Incentive Fee

Incentive Fee - Ancient Greek on Horseback
Incentive Fee

An incentive fee (also called performance fee) is one part of the overall payments from investors to a fund manager for his or her services. The other part of the overall payments is called a fixed fee. The fixed fee component does not depend on the investment fund’s (current) performance.

Typically it is computed as a fixed percentage of the total volume of assets under management (asset-based fee). In contrast, the incentive fee is increasing in the realized rate of return of the fund under consideration. Incentive fees are generally utilized with respect to hedge funds, while mutual fund managers most often only earn a fixed fee.

Incentive fees are considered to induce fund managers to work harder on portfolio optimization, as they participate in any excess return they are going to realize. Moreover, incentive fees should be most attractive for very competent fund managers.

Through a self-selection process, investment funds that utilize incentive fees should attract more able fund managers than investment funds that only offer a fixed fee. Hard working and talented fund managers should imply particularly high rates of fund return, which is in the investor’s interest.

However, incentive fees may also cause some adverse incentive effects such as excessive risk taking. This is particularly true, when negative incentive fees for fund managers are excluded, as is typical for the hedge fund industry.

For mutual funds, U.S. law requires incentive fees to be able to become negative as well: According to the 1970 amendment of the Investment Company Act 1940, incentive fees for mutual funds must be centered around an index and exhibit a symmetrical design of extra payments for results above the index and of penalty payments for a performance below the index. Because of risk aversion on the fund manager’s side, such a kind of incentive fee is seldom accepted so that incentive fees are not frequently utilized by mutual funds.
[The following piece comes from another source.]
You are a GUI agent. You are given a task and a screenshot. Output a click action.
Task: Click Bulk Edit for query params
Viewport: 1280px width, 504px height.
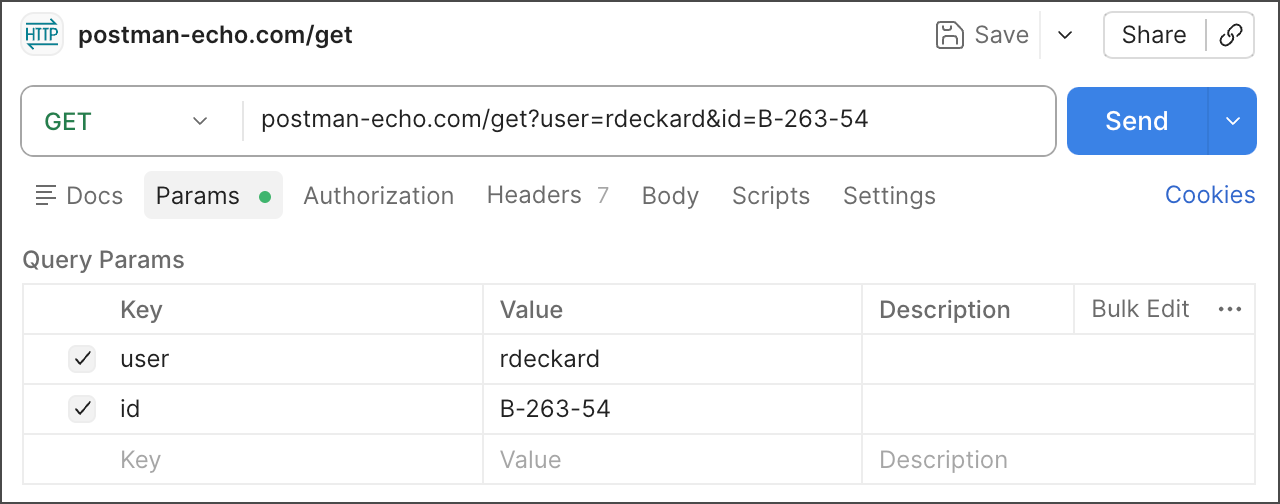click(1140, 309)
In fact, according to Elton et al. (2003), in 1999, only 108 out of a total of 6,716 bond and stock mutual funds in the United States made use of incentive fees. They all applied upper and lower limits in order to restrict maximum and minimum amounts of incentive payments. In no case, overall fees for a fund manager could become negative.

A sensible design of incentive contracts is a difficult task. Important components of incentive fees are a possible benchmark to assess the relative success of a fund manager, and contracting elements like the high watermark reduce the problem of only limited liability on the fund manager’s side. However, only hedge funds are completely free in designing their incentive contracts in a suitable way.